41 Термин "политицид" в значении "уничтожение государства" был введен в международный лексикон Йеѓошафатом Ѓаркави (1921-1994) - израильским генералом, начальником военной разведки, профессором на кафедре международных отношений в Еврейском университете в Иерусалиме. Термин "политицид" был впервые использован в вышедшей в 1968 г. книге Ѓаркави "Позиция арабов в арабо-израильском конфликте". Иногда этот же термин используется в ином значении: "массовые убийства по политическим мотивам".
42 "И прошел Аврам по земле до места Шхема, до Элон-Море, и ханаанеи [жили] тогда на земле". В связи с этим стихом в Берешит (Бытие) 12:6 Раши пишет: "И ханаанеи [жили] тогда на земле. Войной отняли они Страну Израиля у потомков Шема (Сима), ибо она досталась Шему, когда Hoax (Ной) разделил землю между своими сыновьями, как сказано ниже "И Малкицедек, царь Шалема", а Малкицедек - это Шем, а Шалем - это Иерусалим. Поэтому Господь сказал Аврааму [в следующем стихе Быт. 12:7:] "Потомству твоему отдам эту землю" - в будущем Я верну ее твоим сыновьям, которые являются потомками Шема".
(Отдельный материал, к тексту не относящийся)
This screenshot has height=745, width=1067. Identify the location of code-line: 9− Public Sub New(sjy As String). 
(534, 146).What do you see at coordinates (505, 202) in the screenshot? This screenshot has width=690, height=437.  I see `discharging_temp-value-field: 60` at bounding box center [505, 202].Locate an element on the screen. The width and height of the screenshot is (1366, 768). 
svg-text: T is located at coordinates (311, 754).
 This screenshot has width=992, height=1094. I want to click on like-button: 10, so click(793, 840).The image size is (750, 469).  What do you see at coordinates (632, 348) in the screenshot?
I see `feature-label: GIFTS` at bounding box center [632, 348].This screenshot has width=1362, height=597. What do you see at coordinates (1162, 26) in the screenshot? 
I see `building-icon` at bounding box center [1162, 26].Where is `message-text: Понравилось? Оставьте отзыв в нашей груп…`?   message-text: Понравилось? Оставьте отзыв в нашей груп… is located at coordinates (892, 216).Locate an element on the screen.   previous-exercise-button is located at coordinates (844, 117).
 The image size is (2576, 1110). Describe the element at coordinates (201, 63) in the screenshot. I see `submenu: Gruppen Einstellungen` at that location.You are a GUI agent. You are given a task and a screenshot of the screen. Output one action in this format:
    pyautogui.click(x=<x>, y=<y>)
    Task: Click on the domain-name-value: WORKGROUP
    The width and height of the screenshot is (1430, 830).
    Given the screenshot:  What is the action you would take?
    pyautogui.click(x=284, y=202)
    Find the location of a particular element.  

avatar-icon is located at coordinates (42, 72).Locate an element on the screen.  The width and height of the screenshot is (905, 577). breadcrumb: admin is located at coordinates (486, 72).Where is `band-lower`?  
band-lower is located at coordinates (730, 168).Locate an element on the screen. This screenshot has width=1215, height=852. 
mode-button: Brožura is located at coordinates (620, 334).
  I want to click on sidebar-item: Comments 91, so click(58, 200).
43 По аналогии с "не народом" во Втр. 32:21.
44 Авиэзер Равицкий (1945-) - израильский ученый и общественный деятель, исследователь иудаизма, лауреат Государственной премии Израиля (2001), один из создателей левой религиозной партии МЕЙМАД, автор многих работ, посвященных р. Хасдаю Крескасу, Маймониду, р. Куку и различным аспектам еврейской религиозной мысли.
45 Цитата из книги А. Равицкого "Земля любви и страха: двойственное отношение к Эрец-Исраэль в традиционных еврейских источниках".
46 Славой Жижек (1949-) - современный словенский культуролог и социальный философ фрейдо-марксистского толка, переводчик и интерпретатор Жака Лакана, глава Школы теоретического психоанализа (т.н. "Люблянской школы").
47 Баба-Сали (буквально: "молящийся отец"), принятое именование знаменитого марокканского раввина и каббалиста Исраэля Абу-Хацеры (1890-1984), имевшего репутацию чудотворца. С середины 50-х гг. жил в Израиле, затем вернулся на 3 года в Марокко, в 1973 г. окончательно поселился в Израиле, в городе Нетивот.